● **Your task**
Extract the full listing below without altering a single character.

● **Source material**
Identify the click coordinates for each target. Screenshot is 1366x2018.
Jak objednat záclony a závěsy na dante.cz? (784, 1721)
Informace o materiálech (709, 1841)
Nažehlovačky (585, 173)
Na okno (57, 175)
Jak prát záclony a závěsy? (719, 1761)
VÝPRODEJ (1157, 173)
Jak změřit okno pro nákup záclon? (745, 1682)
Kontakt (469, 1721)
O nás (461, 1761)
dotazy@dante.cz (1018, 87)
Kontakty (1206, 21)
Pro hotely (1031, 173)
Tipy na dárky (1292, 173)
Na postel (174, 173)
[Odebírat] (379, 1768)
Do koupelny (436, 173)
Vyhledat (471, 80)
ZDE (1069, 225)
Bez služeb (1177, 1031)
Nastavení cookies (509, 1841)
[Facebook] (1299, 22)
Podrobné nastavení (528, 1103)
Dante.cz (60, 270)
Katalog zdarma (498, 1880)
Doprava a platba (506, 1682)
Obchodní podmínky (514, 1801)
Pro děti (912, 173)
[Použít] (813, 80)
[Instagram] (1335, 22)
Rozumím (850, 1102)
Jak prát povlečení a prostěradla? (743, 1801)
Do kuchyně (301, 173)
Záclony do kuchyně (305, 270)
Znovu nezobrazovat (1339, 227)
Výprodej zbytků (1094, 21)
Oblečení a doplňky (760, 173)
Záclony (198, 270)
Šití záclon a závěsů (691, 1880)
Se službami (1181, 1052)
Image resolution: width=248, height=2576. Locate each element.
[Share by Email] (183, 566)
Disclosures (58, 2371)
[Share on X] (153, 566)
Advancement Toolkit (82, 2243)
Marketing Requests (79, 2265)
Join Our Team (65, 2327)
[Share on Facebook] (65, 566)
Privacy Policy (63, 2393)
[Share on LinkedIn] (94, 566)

● **Answer to this exercise**
Identify the click coordinates for each target. Screenshot is 1366x2018.
Jak objednat záclony a závěsy na dante.cz? (784, 1721)
Informace o materiálech (709, 1841)
Nažehlovačky (585, 173)
Na okno (57, 175)
Jak prát záclony a závěsy? (719, 1761)
VÝPRODEJ (1157, 173)
Jak změřit okno pro nákup záclon? (745, 1682)
Kontakt (469, 1721)
O nás (461, 1761)
dotazy@dante.cz (1018, 87)
Kontakty (1206, 21)
Pro hotely (1031, 173)
Tipy na dárky (1292, 173)
Na postel (174, 173)
[Odebírat] (379, 1768)
Do koupelny (436, 173)
Vyhledat (471, 80)
ZDE (1069, 225)
Bez služeb (1177, 1031)
Nastavení cookies (509, 1841)
[Facebook] (1299, 22)
Podrobné nastavení (528, 1103)
Dante.cz (60, 270)
Katalog zdarma (498, 1880)
Doprava a platba (506, 1682)
Obchodní podmínky (514, 1801)
Pro děti (912, 173)
[Použít] (813, 80)
[Instagram] (1335, 22)
Rozumím (850, 1102)
Jak prát povlečení a prostěradla? (743, 1801)
Do kuchyně (301, 173)
Záclony do kuchyně (305, 270)
Znovu nezobrazovat (1339, 227)
Výprodej zbytků (1094, 21)
Oblečení a doplňky (760, 173)
Záclony (198, 270)
Šití záclon a závěsů (691, 1880)
Se službami (1181, 1052)
Image resolution: width=248, height=2576. Locate each element.
[Share by Email] (183, 566)
Disclosures (58, 2371)
[Share on X] (153, 566)
Advancement Toolkit (82, 2243)
Marketing Requests (79, 2265)
Join Our Team (65, 2327)
[Share on Facebook] (65, 566)
Privacy Policy (63, 2393)
[Share on LinkedIn] (94, 566)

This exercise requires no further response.